Both brands reported falling sales on China’s ecommerce channel, Tmall, in April.

Adidas: sportswear brands are deeply embedded in Chinese icon culture and reality TV
Adidas: sportswear brands are deeply embedded in Chinese icon culture and reality TV

Two sportswear giants at the heart of China’s cotton crisis have seen their sales plummet on Alibaba Group’s Tmall – the country’s largest B2C ecommerce platform.

Adidas and Nike both posted massive dips from a year ago, the former was 78% down in April, while the latter fell by 59%. In March, boycotts were enforced on a number of international brands based on their positions regarding Xinjiang cotton.

The issue is likely to further impede Adidas’ upcoming auction of Reebok. According to Reuters, the German company is said to be expecting bids from local leaders Anta Sports and Li Ning, which might now be in jeopardy. 

Many brands have fallen out of favour with Chinese consumers and while reputations are often damaged, transactions normally resume after a cooling off period.
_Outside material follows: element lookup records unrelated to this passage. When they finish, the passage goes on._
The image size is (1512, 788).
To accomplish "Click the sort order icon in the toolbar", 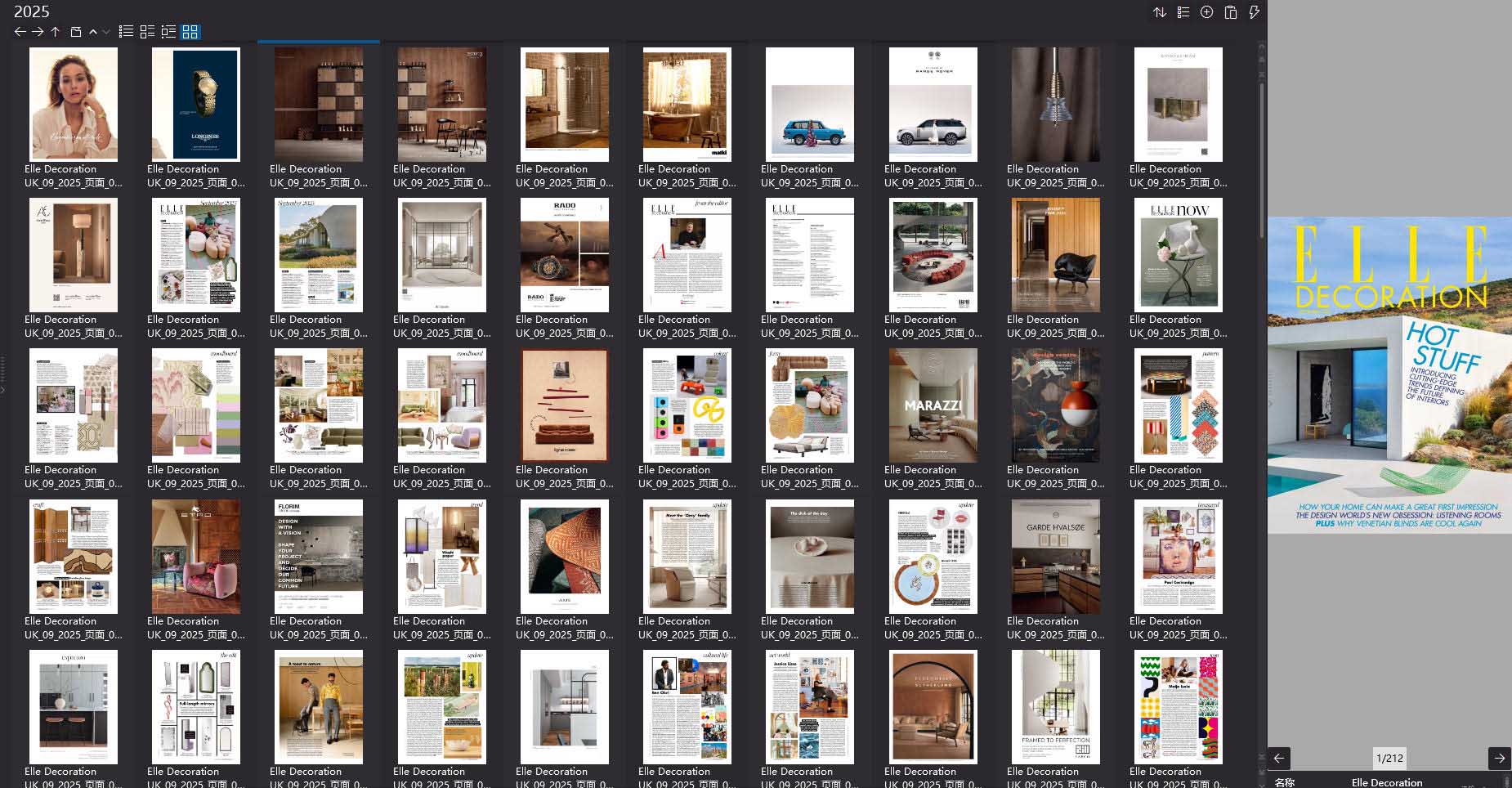I will point(1159,12).
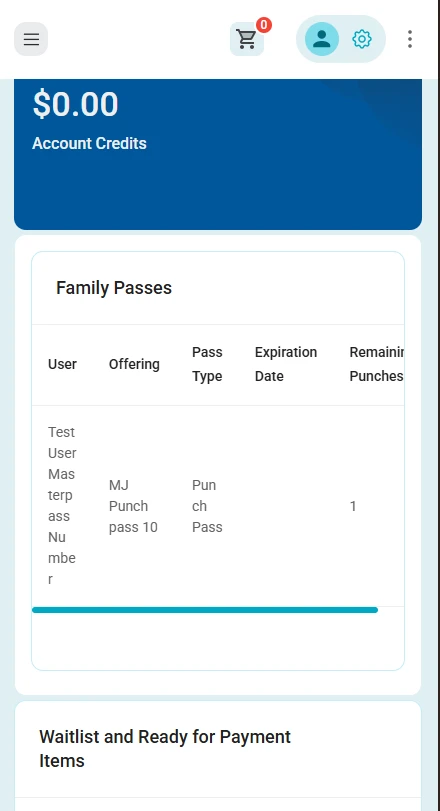Open the three-dot more options menu
The width and height of the screenshot is (440, 811).
click(x=409, y=39)
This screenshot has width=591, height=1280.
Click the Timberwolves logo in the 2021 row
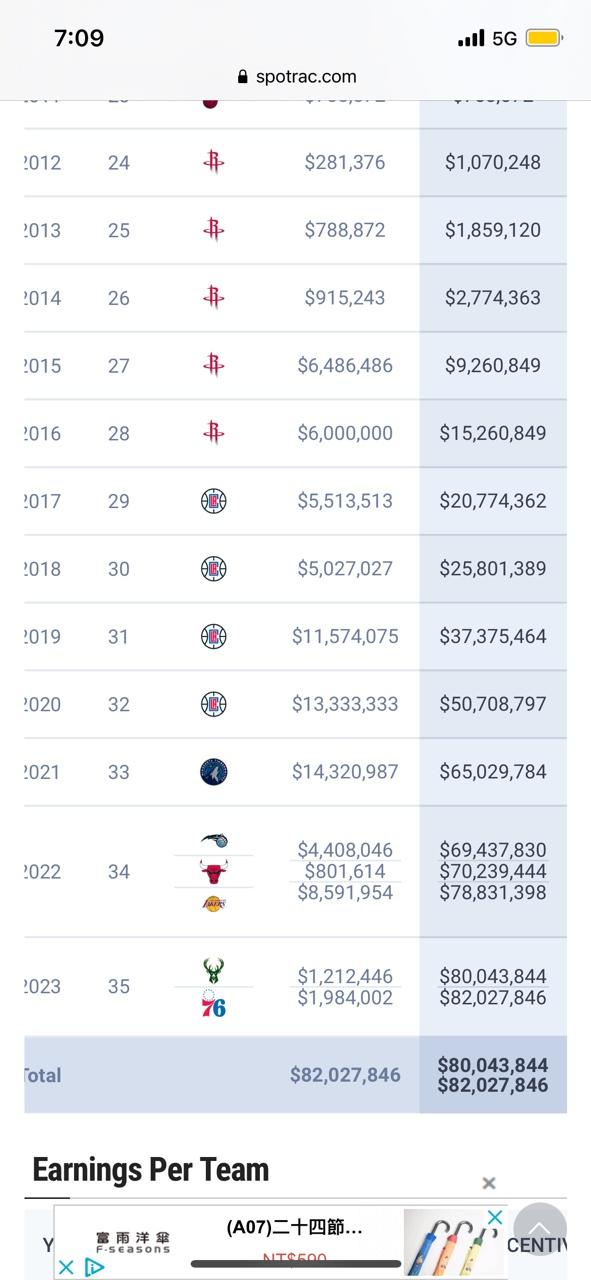tap(213, 772)
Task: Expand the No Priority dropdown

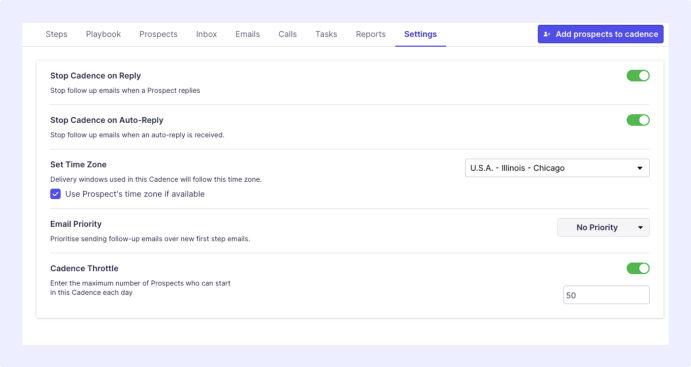Action: (x=603, y=227)
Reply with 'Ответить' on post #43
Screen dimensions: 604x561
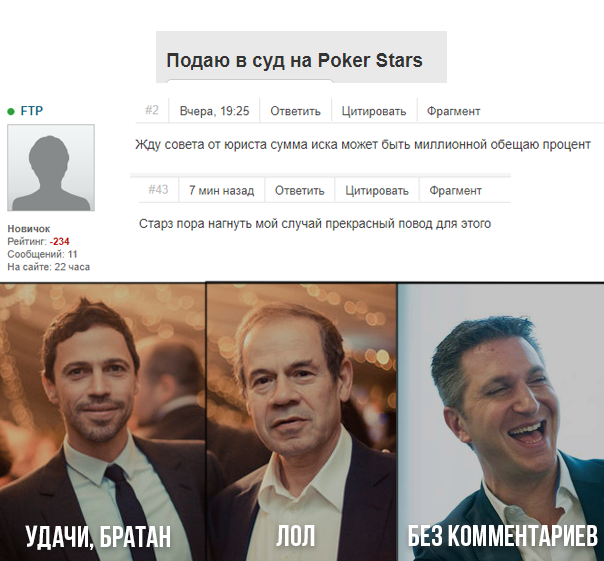[x=299, y=191]
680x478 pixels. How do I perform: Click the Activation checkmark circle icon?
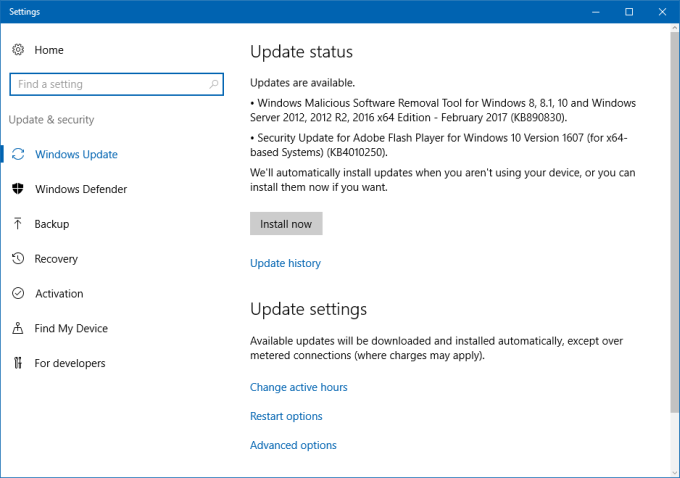click(18, 294)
Hugo Boss has already reported a boom in sales despite also being blacklisted. On the other hand, Puma, which is also barred, is bracing itself for a hit. 

One of the complications is how deeply sportswear brands are embedded in Chinese icon culture and reality TV – the stars of which often opt for athleisure lines and labels.

Recently, China has been blurring out the logos and brand names on popular shows like Chuang, Youth With You and even Sisters Who Make Waves. While this has made for some comical viewing (and disruptions in broadcasts), the message is clear. This matter is far from over. 

Furthermore, although both Nike and Adidas have been reinstated on Tmall, local preferences are evolving. Fila has replaced some boycotted brands on TV shows; however, more troublingly, mainland consumers are now seesawing toward homegrown brands, including Anta Sports and Li Ning.

And, given the nuance of current geopolitical tensions, once you’re down, it might be harder to get up again. All eyes will be on earnings reports later this month for a clearer view.